Python has a lot of libraries included and Anaconda pre-installs lots of useful libraries for you to use. But if you want to be 100% sure, you might want to install the libraries that you need. Luckily, this is just one line of code for you! 

The only decision you have to make is if you want to use [conda](https://docs.conda.io/en/latest/) (Anaconda's package manager) or [pip](https://pypi.org/project/pip/) (Python's default package manager). Regardless of what you choose, it is as simple as the code snippets bellow.

<em>Please note the exclamation mark at beginning of the line tells Jupyter that the coming line is not a Python command, but rather a terminal command. In Python, packages are installed in the command line.</em> **Warning**: The exclamation mark is not a Python feature, this is a Jupyter feature (it is one of the so-called Jupyter Magic commands). If you are curious about other Jupyter magic commands, check the documentation [here](https://ipython.readthedocs.io/en/stable/interactive/magics.html#magic-system). 

In [None]:
# Installing packages using PIP
!pip install pandas

# Installing packages using CONDA
!conda install pandas

## How to load libraries?
Once the libraries have been installed in your computer, you need to import them to use them in your code. There are multiple options for importing code, but these are the most common. 

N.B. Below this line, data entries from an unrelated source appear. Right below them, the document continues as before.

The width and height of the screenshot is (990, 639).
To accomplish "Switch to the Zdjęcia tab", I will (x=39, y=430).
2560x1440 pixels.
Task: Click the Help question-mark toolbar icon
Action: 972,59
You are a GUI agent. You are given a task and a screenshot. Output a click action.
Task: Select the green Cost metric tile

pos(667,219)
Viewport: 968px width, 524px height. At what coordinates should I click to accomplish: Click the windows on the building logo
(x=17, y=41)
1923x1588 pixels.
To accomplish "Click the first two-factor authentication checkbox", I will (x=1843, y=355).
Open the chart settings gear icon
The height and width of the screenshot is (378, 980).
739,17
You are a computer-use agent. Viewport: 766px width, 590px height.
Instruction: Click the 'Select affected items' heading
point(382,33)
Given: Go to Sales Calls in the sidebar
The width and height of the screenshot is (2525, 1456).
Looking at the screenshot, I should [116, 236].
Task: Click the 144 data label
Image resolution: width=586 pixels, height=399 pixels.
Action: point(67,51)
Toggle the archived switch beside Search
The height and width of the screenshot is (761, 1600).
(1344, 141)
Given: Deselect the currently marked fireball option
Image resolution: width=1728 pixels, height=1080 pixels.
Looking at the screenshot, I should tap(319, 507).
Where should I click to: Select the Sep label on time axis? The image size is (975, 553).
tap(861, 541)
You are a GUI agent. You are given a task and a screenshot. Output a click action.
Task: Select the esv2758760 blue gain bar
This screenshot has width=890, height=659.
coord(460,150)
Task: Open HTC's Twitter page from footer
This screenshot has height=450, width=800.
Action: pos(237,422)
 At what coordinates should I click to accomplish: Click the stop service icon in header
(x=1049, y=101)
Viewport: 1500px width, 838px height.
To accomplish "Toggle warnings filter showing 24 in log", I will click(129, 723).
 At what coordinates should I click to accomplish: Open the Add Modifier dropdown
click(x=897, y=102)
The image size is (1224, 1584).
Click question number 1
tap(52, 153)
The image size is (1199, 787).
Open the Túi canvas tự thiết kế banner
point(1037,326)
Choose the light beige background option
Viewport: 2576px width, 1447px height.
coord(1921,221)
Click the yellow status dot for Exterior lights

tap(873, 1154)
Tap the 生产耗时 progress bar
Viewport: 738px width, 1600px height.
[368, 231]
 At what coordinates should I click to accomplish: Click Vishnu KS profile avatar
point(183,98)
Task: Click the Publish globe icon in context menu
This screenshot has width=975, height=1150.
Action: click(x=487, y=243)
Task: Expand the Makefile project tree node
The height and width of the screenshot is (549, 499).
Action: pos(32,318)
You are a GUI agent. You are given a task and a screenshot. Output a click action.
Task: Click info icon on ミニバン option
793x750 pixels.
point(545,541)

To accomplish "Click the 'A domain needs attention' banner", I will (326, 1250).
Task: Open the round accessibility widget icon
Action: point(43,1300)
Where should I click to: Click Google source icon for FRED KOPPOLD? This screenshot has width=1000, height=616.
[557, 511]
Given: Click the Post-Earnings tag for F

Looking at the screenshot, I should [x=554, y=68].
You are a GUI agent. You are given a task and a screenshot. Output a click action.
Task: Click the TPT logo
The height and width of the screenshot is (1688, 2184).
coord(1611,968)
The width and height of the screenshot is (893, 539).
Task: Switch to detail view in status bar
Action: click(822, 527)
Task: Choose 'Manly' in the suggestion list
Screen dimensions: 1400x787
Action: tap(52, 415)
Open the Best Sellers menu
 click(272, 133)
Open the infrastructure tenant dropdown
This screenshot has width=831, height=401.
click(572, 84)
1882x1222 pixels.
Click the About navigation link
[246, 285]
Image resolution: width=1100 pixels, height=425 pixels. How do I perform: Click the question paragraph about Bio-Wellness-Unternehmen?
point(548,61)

#### Import a whole library 
Example: ```import pandas```

However, this approach is not recommended. It is convinient if you will use many functions or you don't know for which function you are looking for. But the downsite is that you will load lots of functions that you don't need. Ultimately, make your code heavier and more difficult to debug.

#### Adding an alias 
Example: ```import pandas as pd```

When you use a function coming from a library, you have to reference where that function comes from. For example, when you use the function *read_csv* from the package pandas, you might have to type ```pandas.read_csv()```. To avoid typing the word pandas every time, you can give a shorter alias like pd. If you import the package with an alias, typing the same function would become ```pd.read_csv()```. 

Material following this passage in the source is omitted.